To wrap things up, you may be a Middle Tennessee or UTEP fan feeling rejected after reading this analysis. While, yes, the Blue Raiders’ and Miners’ odds of winning the conference this year are rightfully low, the odds are never a guarantee, and breakthrough seasons do happen.
We mentioned UAB’s 2020 season above, but two other C-USA teams have defied the odds in recent year and enjoyed hugely successful seasons despite a low Team Talent rating at the start of the season.
In 2018 the North Texas Mean Green held a 368.58 Team Talent rating, 10th in the conference for that year.
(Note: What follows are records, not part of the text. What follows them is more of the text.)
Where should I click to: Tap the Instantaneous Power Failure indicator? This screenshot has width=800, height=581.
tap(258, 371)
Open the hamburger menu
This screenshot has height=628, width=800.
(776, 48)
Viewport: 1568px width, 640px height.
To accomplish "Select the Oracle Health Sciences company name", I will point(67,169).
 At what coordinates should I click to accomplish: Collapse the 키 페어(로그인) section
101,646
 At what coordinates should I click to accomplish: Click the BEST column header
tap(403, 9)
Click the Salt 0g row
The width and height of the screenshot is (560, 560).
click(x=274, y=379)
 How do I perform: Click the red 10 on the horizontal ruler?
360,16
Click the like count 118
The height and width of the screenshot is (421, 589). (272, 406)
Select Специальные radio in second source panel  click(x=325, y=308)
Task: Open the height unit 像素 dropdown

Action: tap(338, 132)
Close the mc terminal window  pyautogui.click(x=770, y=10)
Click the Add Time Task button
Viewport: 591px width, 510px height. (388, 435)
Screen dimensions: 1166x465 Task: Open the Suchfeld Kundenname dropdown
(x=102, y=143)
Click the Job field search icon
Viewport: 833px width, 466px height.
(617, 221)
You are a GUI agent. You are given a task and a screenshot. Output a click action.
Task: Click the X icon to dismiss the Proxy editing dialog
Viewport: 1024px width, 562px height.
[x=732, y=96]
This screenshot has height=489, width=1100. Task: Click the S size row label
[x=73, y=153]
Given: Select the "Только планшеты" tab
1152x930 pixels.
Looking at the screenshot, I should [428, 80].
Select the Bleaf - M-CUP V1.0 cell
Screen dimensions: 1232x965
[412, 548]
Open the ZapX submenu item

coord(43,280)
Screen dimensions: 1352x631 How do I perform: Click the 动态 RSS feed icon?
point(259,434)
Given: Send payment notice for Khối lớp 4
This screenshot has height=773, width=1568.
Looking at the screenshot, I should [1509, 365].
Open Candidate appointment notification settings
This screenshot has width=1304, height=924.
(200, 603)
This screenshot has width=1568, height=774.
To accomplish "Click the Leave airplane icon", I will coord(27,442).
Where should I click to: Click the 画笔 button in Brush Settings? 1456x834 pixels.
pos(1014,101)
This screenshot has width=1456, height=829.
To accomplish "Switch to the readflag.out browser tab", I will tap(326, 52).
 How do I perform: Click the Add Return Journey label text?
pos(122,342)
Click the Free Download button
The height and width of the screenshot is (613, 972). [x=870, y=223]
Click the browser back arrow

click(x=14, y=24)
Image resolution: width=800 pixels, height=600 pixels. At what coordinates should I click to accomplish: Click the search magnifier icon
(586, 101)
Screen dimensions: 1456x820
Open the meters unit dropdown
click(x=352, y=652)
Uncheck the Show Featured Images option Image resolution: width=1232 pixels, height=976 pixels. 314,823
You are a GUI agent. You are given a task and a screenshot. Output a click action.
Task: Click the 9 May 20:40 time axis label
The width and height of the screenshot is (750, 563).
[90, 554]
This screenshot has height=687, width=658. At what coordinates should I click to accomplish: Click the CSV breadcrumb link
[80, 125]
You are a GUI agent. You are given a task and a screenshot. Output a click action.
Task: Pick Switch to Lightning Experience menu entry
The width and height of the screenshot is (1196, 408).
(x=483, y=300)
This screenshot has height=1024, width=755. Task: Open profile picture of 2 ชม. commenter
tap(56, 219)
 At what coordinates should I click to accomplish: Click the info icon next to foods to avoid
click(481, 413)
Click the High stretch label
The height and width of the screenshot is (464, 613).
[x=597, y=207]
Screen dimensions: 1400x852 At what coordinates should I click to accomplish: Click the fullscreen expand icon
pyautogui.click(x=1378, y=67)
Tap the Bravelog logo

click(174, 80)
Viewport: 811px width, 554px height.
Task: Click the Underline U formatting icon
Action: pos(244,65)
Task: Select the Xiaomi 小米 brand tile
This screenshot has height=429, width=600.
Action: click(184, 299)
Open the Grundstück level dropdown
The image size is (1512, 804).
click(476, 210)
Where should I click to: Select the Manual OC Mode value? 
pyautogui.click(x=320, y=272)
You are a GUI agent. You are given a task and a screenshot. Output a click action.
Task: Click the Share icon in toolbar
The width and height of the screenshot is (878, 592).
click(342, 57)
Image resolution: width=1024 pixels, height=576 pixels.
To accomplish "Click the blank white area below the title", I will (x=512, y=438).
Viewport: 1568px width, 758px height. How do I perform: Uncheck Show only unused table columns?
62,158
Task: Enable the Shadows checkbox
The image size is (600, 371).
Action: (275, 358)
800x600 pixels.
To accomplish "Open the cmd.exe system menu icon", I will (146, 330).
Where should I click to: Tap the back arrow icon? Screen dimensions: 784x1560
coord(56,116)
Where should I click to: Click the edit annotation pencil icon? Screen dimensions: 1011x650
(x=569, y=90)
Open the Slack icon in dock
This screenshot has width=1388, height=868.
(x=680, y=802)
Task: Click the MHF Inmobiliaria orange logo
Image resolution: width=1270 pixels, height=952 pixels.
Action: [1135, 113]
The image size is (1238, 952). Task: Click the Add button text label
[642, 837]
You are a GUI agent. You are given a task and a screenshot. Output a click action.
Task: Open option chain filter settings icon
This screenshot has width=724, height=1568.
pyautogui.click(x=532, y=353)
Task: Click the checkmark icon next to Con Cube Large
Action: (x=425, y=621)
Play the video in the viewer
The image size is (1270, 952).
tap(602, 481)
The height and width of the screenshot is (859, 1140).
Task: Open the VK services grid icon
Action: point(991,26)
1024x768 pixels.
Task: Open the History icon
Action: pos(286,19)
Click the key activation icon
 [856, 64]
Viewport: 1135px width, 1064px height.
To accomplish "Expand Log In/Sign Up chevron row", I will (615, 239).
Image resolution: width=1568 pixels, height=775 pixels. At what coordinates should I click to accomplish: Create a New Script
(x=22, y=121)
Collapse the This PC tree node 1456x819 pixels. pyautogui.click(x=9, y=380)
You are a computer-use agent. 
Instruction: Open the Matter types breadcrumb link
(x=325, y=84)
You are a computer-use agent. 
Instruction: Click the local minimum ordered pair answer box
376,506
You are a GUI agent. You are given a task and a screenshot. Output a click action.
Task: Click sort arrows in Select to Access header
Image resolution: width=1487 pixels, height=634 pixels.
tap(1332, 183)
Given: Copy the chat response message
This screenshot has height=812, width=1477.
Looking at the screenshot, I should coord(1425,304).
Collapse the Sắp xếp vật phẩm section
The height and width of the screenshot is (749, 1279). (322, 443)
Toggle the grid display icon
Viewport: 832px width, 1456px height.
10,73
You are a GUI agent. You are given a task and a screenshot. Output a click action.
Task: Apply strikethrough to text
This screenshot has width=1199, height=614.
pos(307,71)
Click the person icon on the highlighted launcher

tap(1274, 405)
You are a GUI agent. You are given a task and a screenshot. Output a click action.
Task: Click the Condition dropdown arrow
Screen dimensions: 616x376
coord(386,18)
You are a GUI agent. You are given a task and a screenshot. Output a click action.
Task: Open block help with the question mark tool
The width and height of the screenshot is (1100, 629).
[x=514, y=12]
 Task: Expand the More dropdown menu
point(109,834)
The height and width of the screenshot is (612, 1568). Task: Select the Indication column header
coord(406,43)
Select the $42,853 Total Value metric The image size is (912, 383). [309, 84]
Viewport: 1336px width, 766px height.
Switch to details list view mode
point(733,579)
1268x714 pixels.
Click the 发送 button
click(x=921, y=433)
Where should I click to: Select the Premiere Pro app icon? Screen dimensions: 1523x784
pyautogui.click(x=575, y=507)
A two-star athlete from Locust Grove, Oklahoma, by the name of Mason Fine led the Mean Green to the top finish in Conference USA in SP+ that year at 34th in the nation.
Similarly, Old Dominion enjoyed a breakout year in 2016 as they wrapped up their season ranked third in C-USA in SP+ (73rd in the nation) despite a Team Talent rating of 347.2 (11th in C-USA).
With those two notable exceptions aside, all of the C-USA teams to finish with a top three SP+ rating during the years of 2019 to 2016 recruited better than at least half of the conference. Unfortunately, most of the outliers were in the negative direction, as teams like FIU and Marshall squandered their recruiting success and finished near the bottom of the conference.
At the end of the day, the message is clear. If you plan on winning Conference USA you need to either recruit with the best of them, or employ Bill Clark.